Tornano sui banchi  23mila studenti  Obiettivo sicurezza
Sondrio coronavirus Istituto comprensivo SO Centro preparativi messa in sicurezza per inizio anno scolastico 2020-21 aule si mette l'adesivo sotto i piedi dei tavoli per mantenere la distanza (Foto by Luca Gianatti)

Tornano sui banchi

23mila studenti

Obiettivo sicurezza

Molinari: «Il sistema tiene bene» Più iscritti alle elementari, meno all’asilo e alle medie

Dopo oltre sei mesi di “assenza”, tra vacanze estive e lockdown, è pronto a rientrare in classe l’esercito degli studenti valtellinesi e valchiavennaschi.

Per l’esattezza 23.383 ragazzi e ragazze, cui 2.907 bambini della scuola dell’infanzia che da tre giorni hanno già preso confidenza con una scuola, che, inevitabilmente, deve fare i conti con le disposizioni di sicurezza anti-Covid.

Un esercito, stando ai numeri resi noti ieri dall’Ufficio scolastico territoriale di Sondrio (Ust), che, per strada, ha perso un centinaio di alunni, a causa del calo demografico che non risparmia neanche il nostro territorio.

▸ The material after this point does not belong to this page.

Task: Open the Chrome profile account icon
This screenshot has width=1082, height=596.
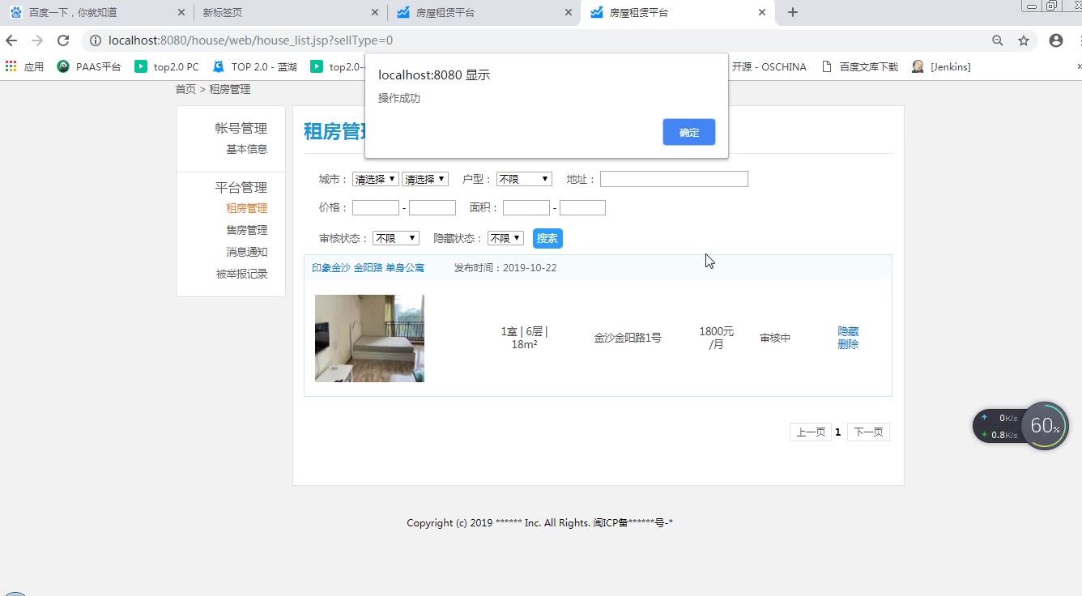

Erano 23.470 nel settembre 2019 ed ora se ne contano 87 in meno in un sistema che, da Livigno a Chiavenna, conta 32 istituzioni scolastiche, con oltre 200 plessi disseminati in ogni dove.
Tant’è: è nelle previsioni future dei vertici dell’Ust, dopo un attento confronto e dialogo con tutte le parti in causa, una razionalizzazione delle realtà scolastiche, al fine di garantire ancora maggiore efficienza.

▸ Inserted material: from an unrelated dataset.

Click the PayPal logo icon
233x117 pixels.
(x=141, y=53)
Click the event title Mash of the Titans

Premesso ciò, sicurezza è la parola d’ordine di questo non semplice, anno scolastico 2020-2021.

Un anno che non sarà segnato dal perdurare dell’emergenza,per una scuola che esce trasformataanche dall’esperienza della Dad, didattica a distanza che ha contraddistinto i mesi da marzo a giugno scorso.

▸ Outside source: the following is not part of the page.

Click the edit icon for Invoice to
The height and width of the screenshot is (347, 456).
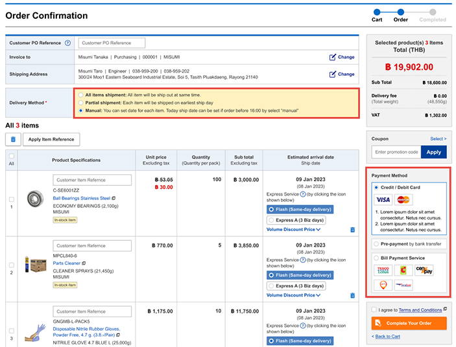(333, 57)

«Nonostante il leggero calo demografico il sistema scolastico provinciale regge e mi auguro che la scuola riparta in piena sicurezza con la possibilità di riprendere tutte le attività didattiche - dichiara in una nota il dirigente dell’Ust Fabio Molinari –. Dall’altro lato, non nascondo il fatto che sia necessario cominciare a ripensare all’assetto complessivo di tutti gli Istituti scolastici per garantirne una maggiore efficienza, ma si tratterà di un progetto che definiremo nei prossimi anni, sempre e comunque in accordo con gli enti locali».